The bassanello (plural bassanelli) was a Renaissance double reed woodwind instrument which was described in 1619 by Michael Praetorius in his Syntagma Musicum II:
 "Bassanelli derive their name from the master who created them, Johann Bassanello, an illustrious Venetian musician and composer. The bore of bassanelli is straight and opens at the bottom; and these instruments only have one key. They are blown by direct contact with the reeds, exactly as are curtals, pommers, and bassets, and are nearly the same as these instruments in timbre, but much softer. The cant, which is the littlest of the bassanelli, is notably excellent to hear on the tenor part in ensembles in which all types and sets of instruments are used, for its tuning is rather accurate, and is similar to flutes in the execution of a tenor part. With good reeds, bassanelli can be made to play rather high. Like shawms, they have seven fingerholes, with a key on the lowest. In the rear, however, there is no hole to be found. They are pitched a fourth lower than chamber pitch, for their lowest size is the bass in F, but in chamber pitch this is understood as the 8 foot C."

++++++++

* QUESTIONS TO ANSWER *
[1] According to the bassanello passage, how many fingerholes do bassanelli have?
[2] Decide whether each statement agrees with the bassanello passage: (a) Bassanelli have a hole in the rear. (b) Bassanelli are pitched a fourth lower than chamber pitch. (c) Bassanelli are louder than curtals.
[3] Write the next part of the bassanello passage, starting after its final sentence.

* DATA LISTING *
++++++++

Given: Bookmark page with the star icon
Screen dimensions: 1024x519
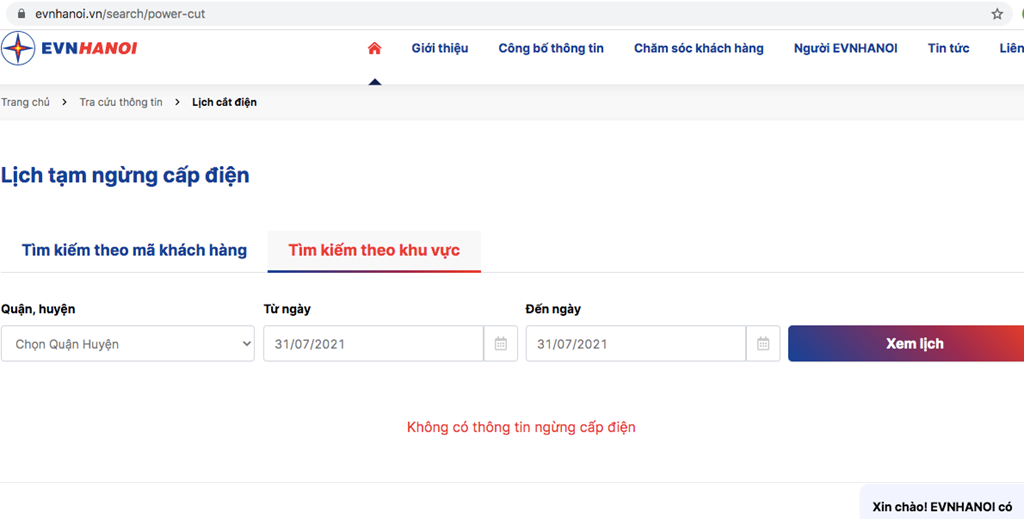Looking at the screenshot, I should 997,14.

++++++++

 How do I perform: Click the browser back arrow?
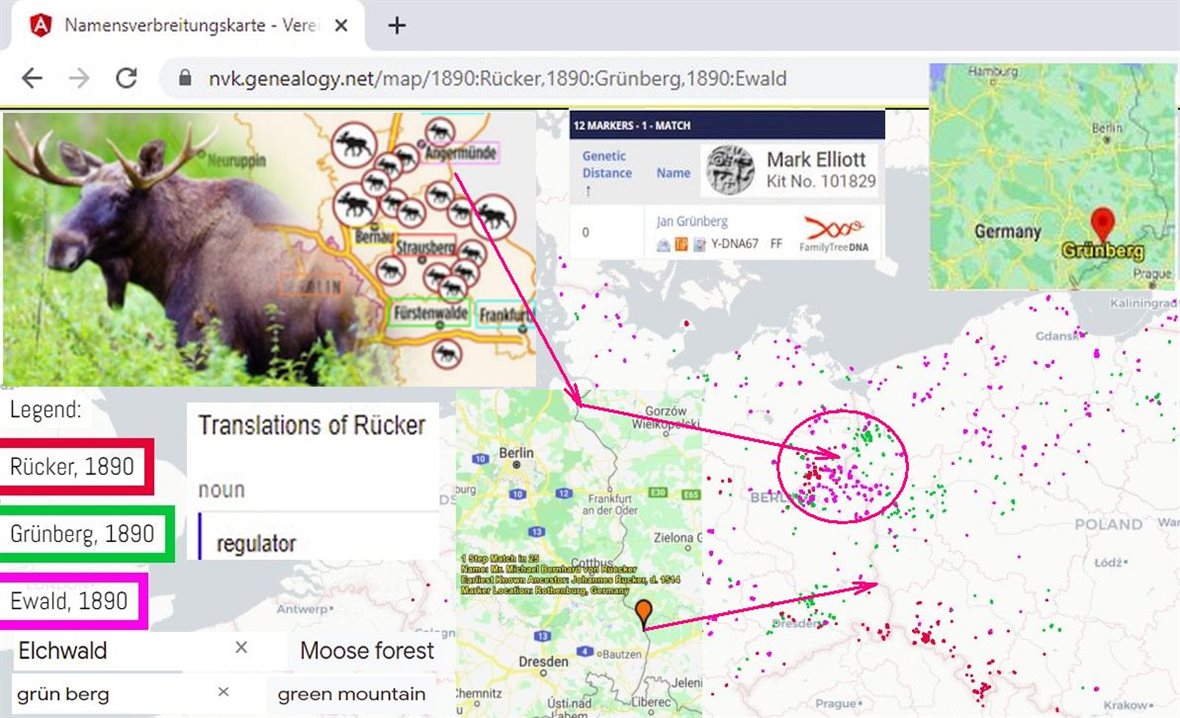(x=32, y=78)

++++++++

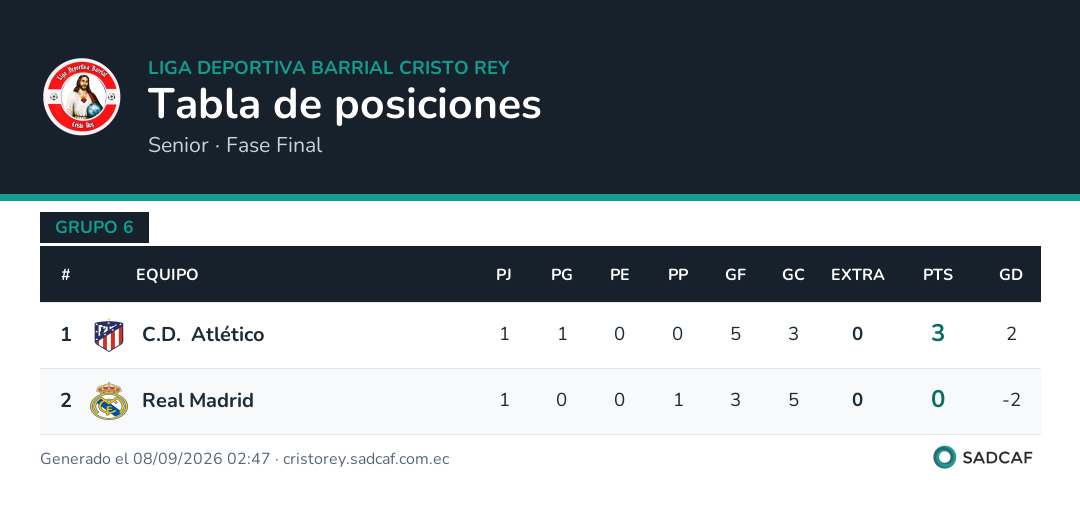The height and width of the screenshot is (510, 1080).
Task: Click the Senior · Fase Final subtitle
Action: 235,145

++++++++

* EXERCISE RESULTS *
[1] Seven, with a key on the lowest.

[2]
(a) No: "In the rear, however, there is no hole to be found."
(b) Yes: "They are pitched a fourth lower than chamber pitch"
(c) No: "nearly the same as these instruments in timbre, but much softer"

[3]
Though Praetorius attributes the invention of bassanelli to Johann Bassanello (a.k.a. Giovanni Bassano), it is more likely Giovanni's father Santo who invented them.

As there are no surviving examples of bassanelli, there has been some disagreement concerning its construction, e.g. cylindrical versus conical bore. A comparison of the lengths for the various sizes shown in the scale drawings by Praetorius to the pitches he gave for them, indicates the acoustical properties of a conical bore. The fact that there is no thumbhole (like the shawm) also points to a conical bore instrument that overblows at the octave, with no need to extend the range upward by means of a thumbhole (as is seen on the crumhorn, sordun, and other cylindrical bore reed instruments.) The quiet timbre was apparently produced by a narrow conical bore without a terminal flare.